— Stated task —
Extend the piece asking what would have happened had Michael Collins survived the Irish Civil War, starting after its last sentence.

— Text provided —
— START —
What if Michael Collins had survived the Irish Civil War?

In a quiet little library in a certain small town in Ireland you can find no fewer than four biographies of Michael Collins side-by-side on the shelves, along with further titles in the children’s section. A few years ago, members of the youth wing of Fine Gael used to brandish a life-size cut-out of Michael Collins in military uniform (only half ironically). And just yesterday I saw in a bookshop window a children’s book about him titled ‘The People’s Peacemaker.’ As we approach the centenary of his death, Michael Collins is still a very big deal in Ireland.

A while ago I answered a ‘What If’ question about Collins. Would it have changed the course of Irish history if he had survived the Irish Civil War?

My reply was dismissive. I wrote that if he had lived he would have been associated with all the atrocities committed by the Free Staters. The only difference between our timeline and that alternative timeline where he survived would be that the name ‘Michael Collins’ would not be surrounded with such a halo.
— END —
— Given data —
— START —
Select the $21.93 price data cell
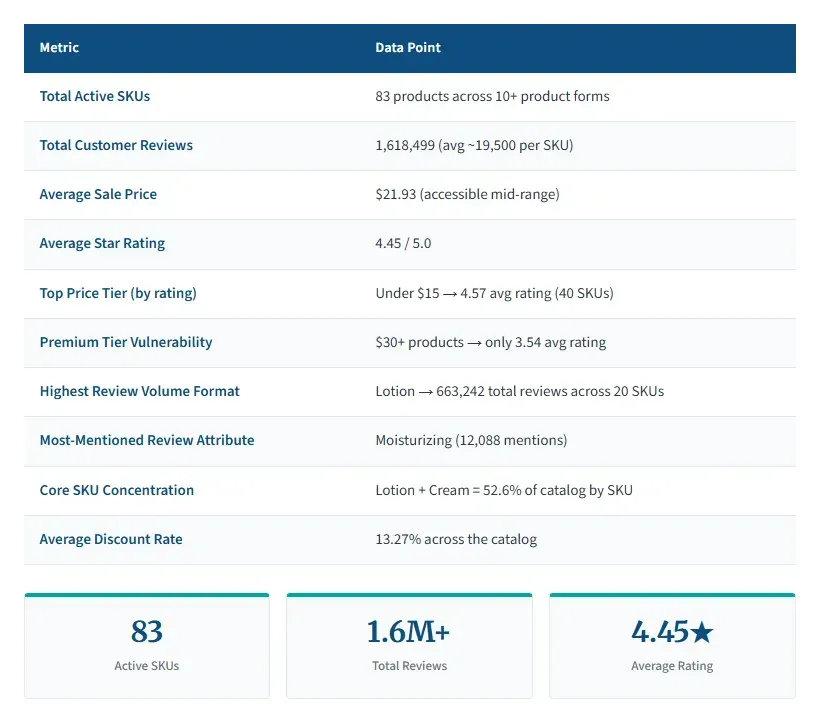The width and height of the screenshot is (817, 720). pyautogui.click(x=467, y=194)
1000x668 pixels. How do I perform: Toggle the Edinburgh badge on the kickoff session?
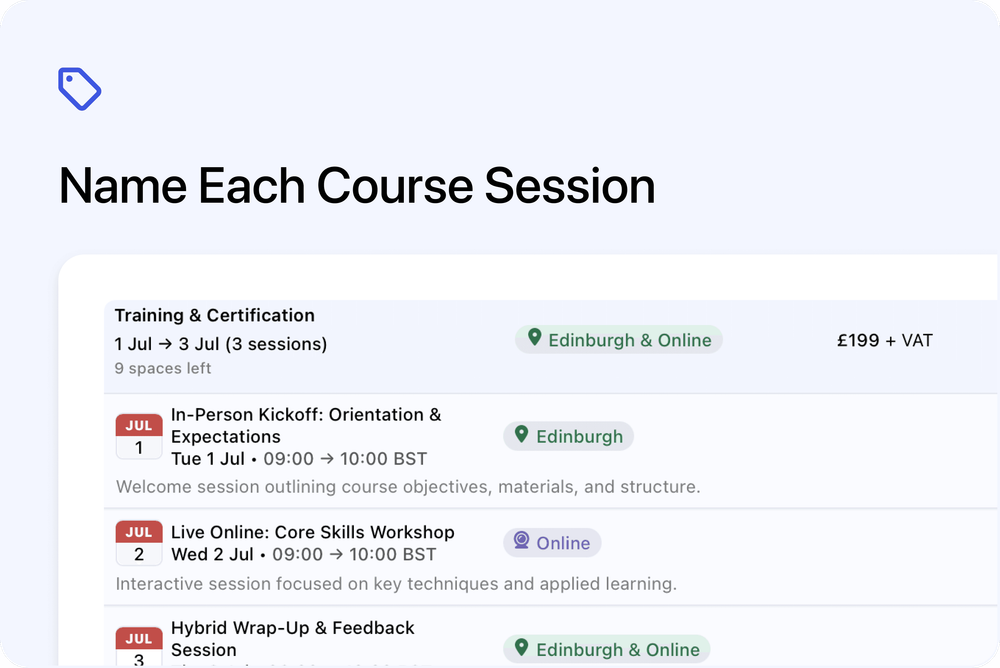tap(568, 435)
— END —
— Output of the exercise —
But I’ve done some further reading and it’s clear to me that I was wrong. Let’s address the question again.

How could Collins have survived?

Usually it’s difficult to come up with a good explanation for how things could have turned out differently. But in this case it’s very easy. Collins’ death was the result of a whole series of accidents. Those who killed him didn’t want to kill him specifically and it’s possible they weren’t shooting to kill at all. Peter Hart blames Collins’ bravado, his combat inexperience and his possible hangover. But even with all that, the chance of that bullet killing him was tiny. He was the only fatality in twenty minutes of fighting.

My alternative scenario is simple: the bullet didn’t hit him, or else it hit him in the arm or the leg rather than the head.

Usually this is the part where we say ‘If he hadn’t died that day, there was a good chance he’d have died some other day.’ Really, there wasn’t. 1500 people died in combat in the Irish Civil War. Collins was a commander on the winning side. He was respected by his enemies, who had no motive to target him. He had a very good chance of making it out alive.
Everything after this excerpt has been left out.